▶ **The task**:
Transcribe each entry below exactly. Pictures do not go in the copy.

▶ **Listed records**:
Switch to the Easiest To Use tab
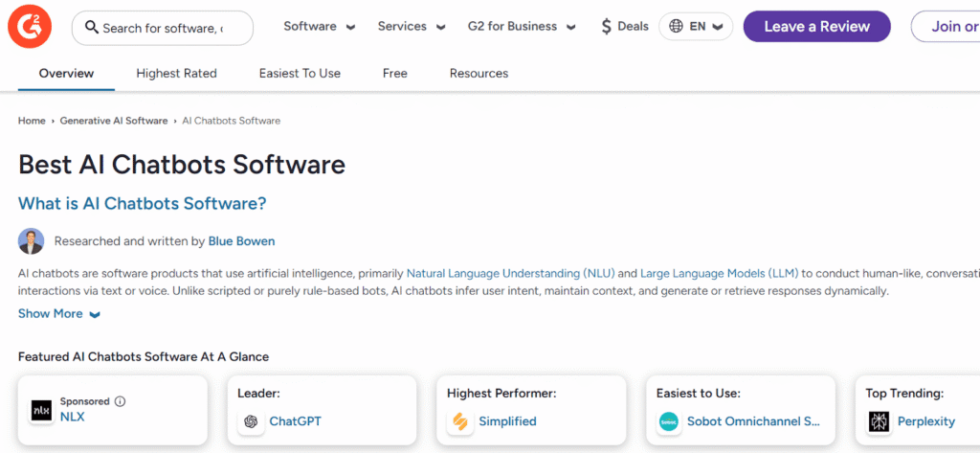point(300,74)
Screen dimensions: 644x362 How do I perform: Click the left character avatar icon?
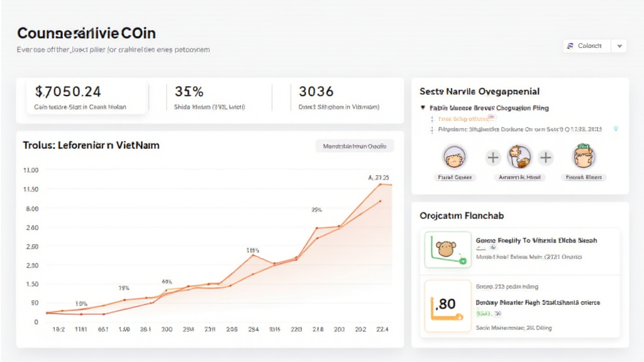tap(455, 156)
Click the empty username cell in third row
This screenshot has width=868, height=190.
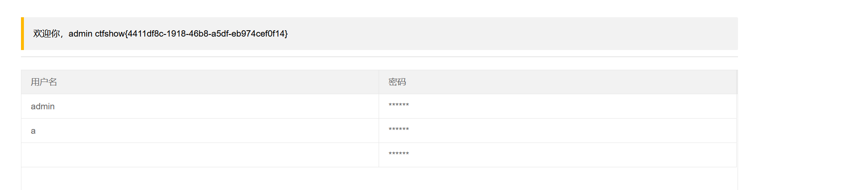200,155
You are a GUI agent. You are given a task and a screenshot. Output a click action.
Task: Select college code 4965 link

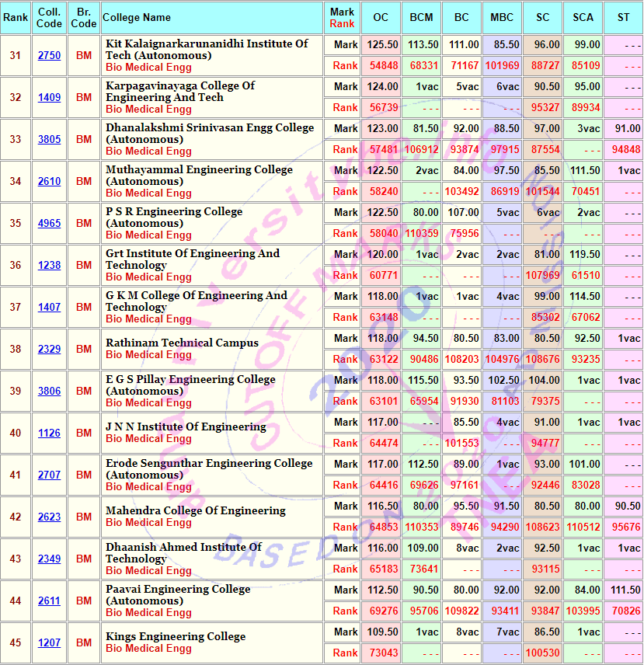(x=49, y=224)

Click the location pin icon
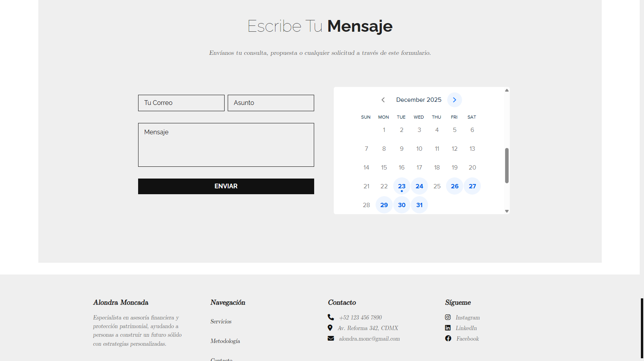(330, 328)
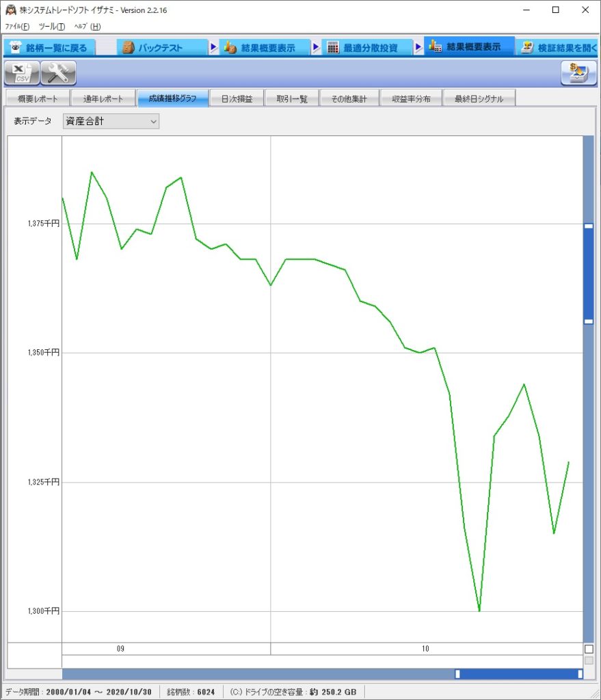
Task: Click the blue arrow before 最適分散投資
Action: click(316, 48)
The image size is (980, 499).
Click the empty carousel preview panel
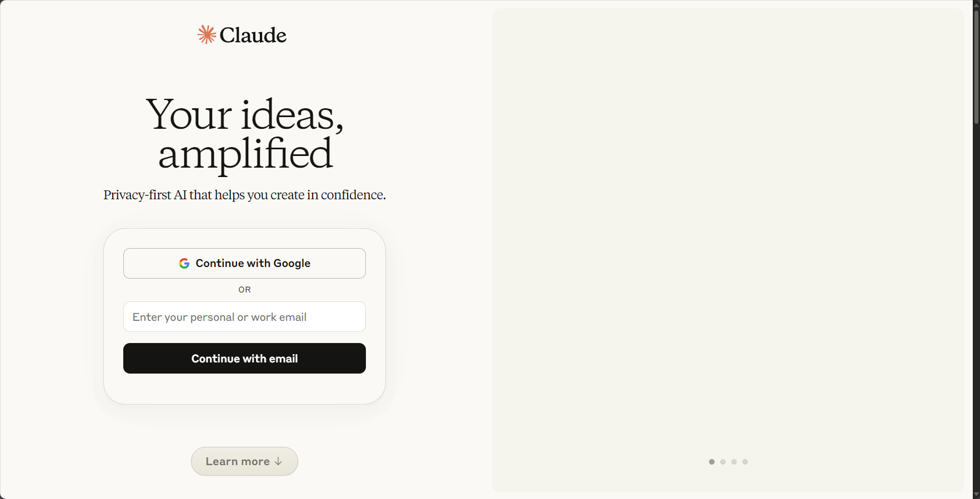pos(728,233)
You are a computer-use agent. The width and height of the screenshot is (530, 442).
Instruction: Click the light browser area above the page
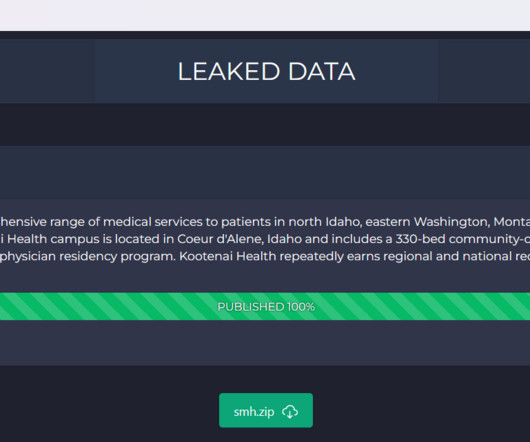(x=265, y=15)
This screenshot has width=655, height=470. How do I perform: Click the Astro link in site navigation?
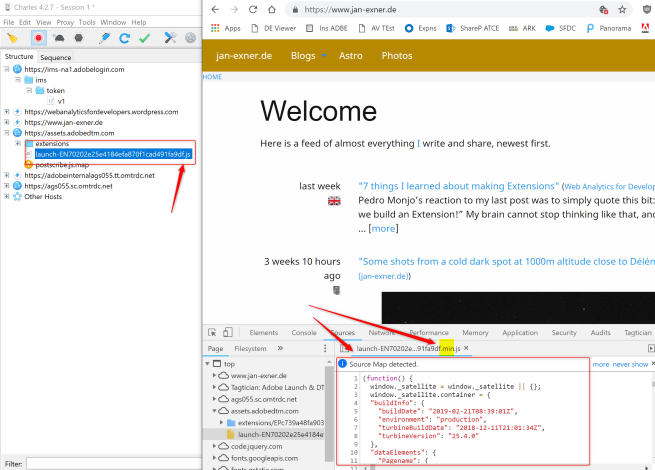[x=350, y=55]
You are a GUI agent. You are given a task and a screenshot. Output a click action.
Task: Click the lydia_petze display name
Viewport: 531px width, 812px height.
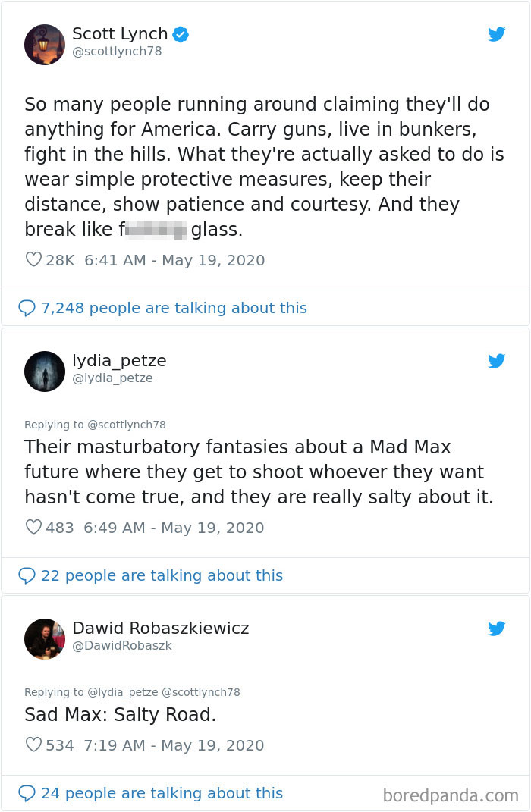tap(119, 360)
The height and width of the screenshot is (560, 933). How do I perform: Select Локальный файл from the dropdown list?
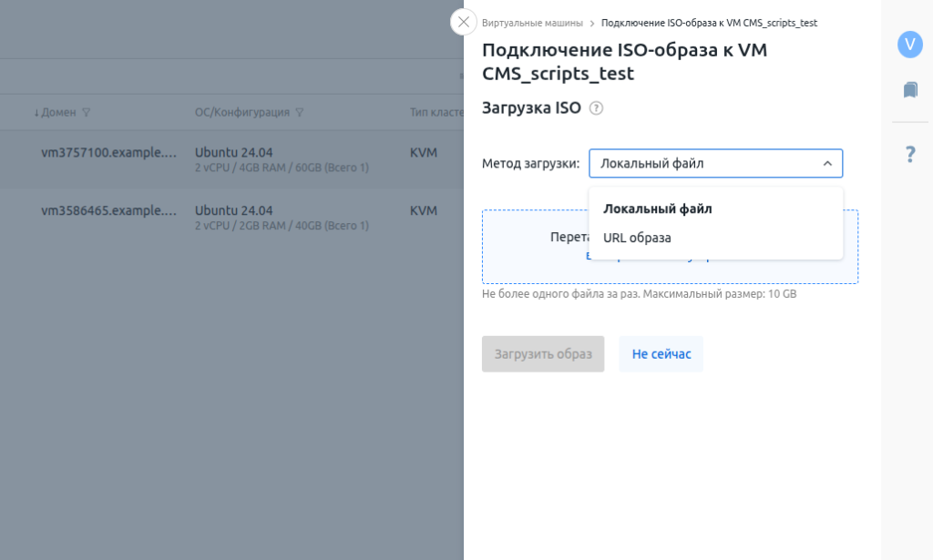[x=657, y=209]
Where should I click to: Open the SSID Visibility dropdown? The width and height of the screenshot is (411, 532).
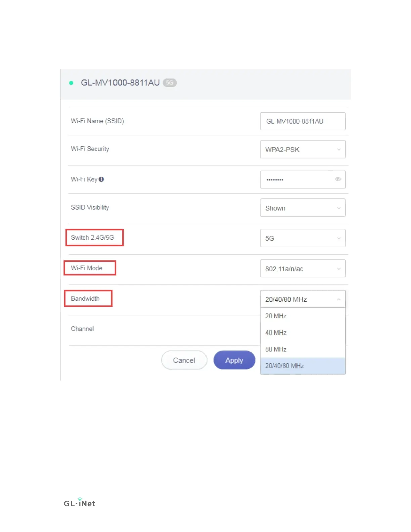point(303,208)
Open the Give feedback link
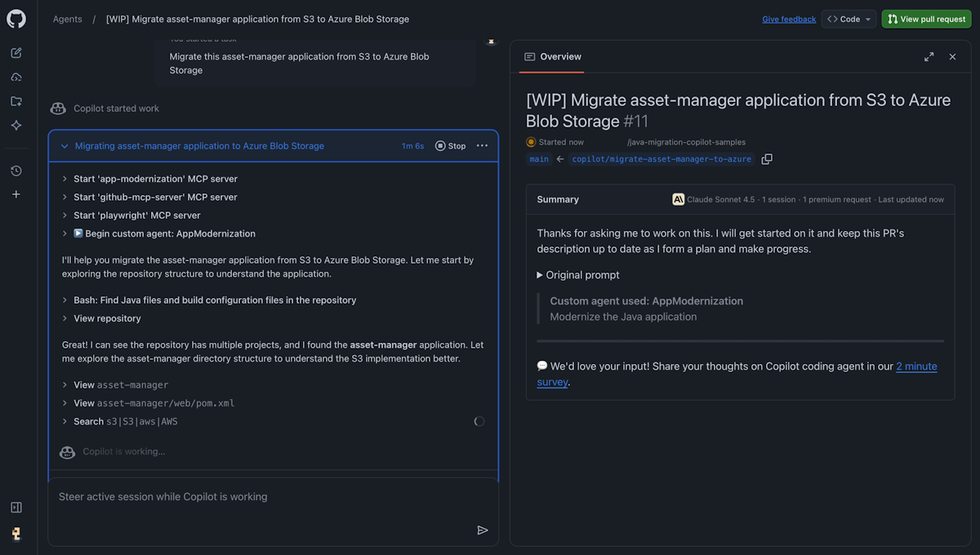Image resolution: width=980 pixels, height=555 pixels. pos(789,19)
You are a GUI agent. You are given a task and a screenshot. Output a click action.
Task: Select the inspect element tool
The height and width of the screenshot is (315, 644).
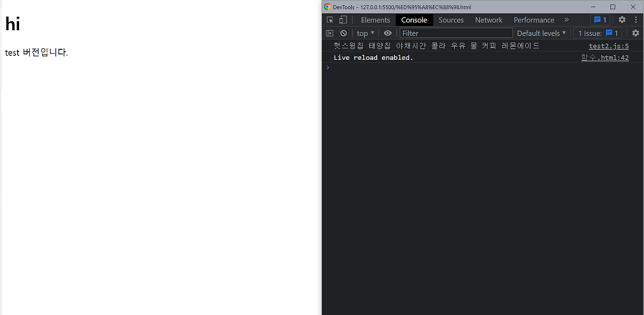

▶ **Exercise result**:
Switch to the Easiest To Use tab
point(300,74)
Screen dimensions: 644x362 How do I perform: Click the left character avatar icon?
tap(455, 156)
Click the empty username cell in third row
This screenshot has width=868, height=190.
200,155
You are a GUI agent. You are given a task and a screenshot. Output a click action.
Task: Select college code 4965 link

(x=49, y=224)

Click the location pin icon
(330, 328)
Task: Click the blue arrow before 最適分散投資
Action: click(316, 48)
The image size is (980, 499).
Click the empty carousel preview panel
pos(728,233)
You are a computer-use agent. The width and height of the screenshot is (530, 442).
Instruction: Click the light browser area above the page
(x=265, y=15)
This screenshot has width=655, height=470. How do I perform: Click the Astro link in site navigation?
[x=350, y=55]
You are a GUI agent. You are given a task and a screenshot. Output a click action.
Task: Click the lydia_petze display name
Viewport: 531px width, 812px height.
tap(119, 360)
The height and width of the screenshot is (560, 933). How do I perform: Select Локальный файл from the dropdown list?
[x=657, y=209]
Where should I click to: Open the SSID Visibility dropdown? The width and height of the screenshot is (411, 532).
point(303,208)
Open the Give feedback link
Image resolution: width=980 pixels, height=555 pixels. pos(789,19)
You are a GUI agent. You are given a task and a screenshot. Output a click action.
Task: Select the inspect element tool
The height and width of the screenshot is (315, 644).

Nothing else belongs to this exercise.